A bandpass enclosure has an inherent steep lowpass filter that can make distortion inaudible until the damage is already done, especially if you have an enclosure within an enclosure (as in the seat console).
Its hard for a bandpass enclosure to be linear (relatively flat response) and still deliver a substantial boost in output for more than 1 1/2 octave. They can sound great but I doubt you could do well by using an off-the-shelf version. Those, like most off-the-shelf bass-reflex enclosures, are generally designed for maximum peak output rather than sound quality. And its harder for the output of a bandpass to seamlessly combine with your fullrange speakers in order to get decent bass tonal construction. While its all very possible its not likely to happen without a professional design throughout and a custom enclosure.

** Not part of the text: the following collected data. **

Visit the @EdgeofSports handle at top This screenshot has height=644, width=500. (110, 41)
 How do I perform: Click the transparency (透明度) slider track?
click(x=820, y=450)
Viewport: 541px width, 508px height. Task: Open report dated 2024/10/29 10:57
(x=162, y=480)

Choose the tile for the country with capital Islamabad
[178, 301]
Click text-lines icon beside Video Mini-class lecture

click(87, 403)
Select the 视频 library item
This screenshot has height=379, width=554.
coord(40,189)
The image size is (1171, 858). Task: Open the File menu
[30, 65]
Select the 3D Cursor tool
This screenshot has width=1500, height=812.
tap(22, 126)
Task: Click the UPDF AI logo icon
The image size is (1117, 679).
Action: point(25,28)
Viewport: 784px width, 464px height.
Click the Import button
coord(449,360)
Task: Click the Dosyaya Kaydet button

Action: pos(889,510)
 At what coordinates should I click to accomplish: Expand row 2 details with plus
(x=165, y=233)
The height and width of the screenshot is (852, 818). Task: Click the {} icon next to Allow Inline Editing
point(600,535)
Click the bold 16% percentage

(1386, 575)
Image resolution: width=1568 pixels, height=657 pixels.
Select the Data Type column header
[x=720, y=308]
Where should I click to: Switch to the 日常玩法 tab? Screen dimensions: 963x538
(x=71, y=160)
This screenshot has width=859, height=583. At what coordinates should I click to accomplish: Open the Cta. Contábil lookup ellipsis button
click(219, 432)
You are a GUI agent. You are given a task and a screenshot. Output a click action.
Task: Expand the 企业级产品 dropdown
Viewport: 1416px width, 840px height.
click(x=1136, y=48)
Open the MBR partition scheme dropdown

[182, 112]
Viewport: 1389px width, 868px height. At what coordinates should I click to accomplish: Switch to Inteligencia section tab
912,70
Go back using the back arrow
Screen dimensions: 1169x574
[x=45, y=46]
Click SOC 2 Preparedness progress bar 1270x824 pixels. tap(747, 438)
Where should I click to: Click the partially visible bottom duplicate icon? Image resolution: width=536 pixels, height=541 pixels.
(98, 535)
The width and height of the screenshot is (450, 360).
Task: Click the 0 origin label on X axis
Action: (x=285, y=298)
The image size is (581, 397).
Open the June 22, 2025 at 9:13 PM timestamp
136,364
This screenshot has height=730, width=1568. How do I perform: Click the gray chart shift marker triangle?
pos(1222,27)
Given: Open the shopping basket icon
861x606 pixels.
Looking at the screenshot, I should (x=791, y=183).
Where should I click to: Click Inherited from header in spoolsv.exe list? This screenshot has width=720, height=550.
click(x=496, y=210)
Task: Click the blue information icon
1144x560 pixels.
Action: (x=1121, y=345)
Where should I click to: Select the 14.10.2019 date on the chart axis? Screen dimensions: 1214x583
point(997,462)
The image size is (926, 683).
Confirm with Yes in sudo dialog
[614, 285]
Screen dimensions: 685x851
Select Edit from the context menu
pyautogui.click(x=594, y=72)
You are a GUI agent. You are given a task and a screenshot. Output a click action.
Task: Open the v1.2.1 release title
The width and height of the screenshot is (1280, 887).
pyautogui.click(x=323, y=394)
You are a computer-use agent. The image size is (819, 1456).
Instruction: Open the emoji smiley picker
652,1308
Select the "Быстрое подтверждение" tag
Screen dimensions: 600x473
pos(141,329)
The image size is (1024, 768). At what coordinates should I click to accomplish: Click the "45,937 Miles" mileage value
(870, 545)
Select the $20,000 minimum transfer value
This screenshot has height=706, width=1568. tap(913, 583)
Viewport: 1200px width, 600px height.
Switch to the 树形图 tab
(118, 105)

I would simpify the system by placing all bass drivers in a single optimum location, if for no other reasons, efficiency and phase coherency. You could have multiples behind the existing free-air woofer which could be removed and the opening could be converted to a large vent. Or, you could have one SERIOUS 2-ohm dual voice coil woofer driven by dual equal amplifiers (one amp per voice coil).
Start with the ideal location, from there determine the acceptable maximum displacement, from there determine the best enclosure type (whether bandpass, bass-reflex or sealed) in combination the right woofer size or multiples of woofers for that given displacement enclosure. The largest woofer doesn't always win although collective woofer surface area is one of the most important factors in an open boat. The sequence of location first, enclosure second and woofer selection third will serve you well.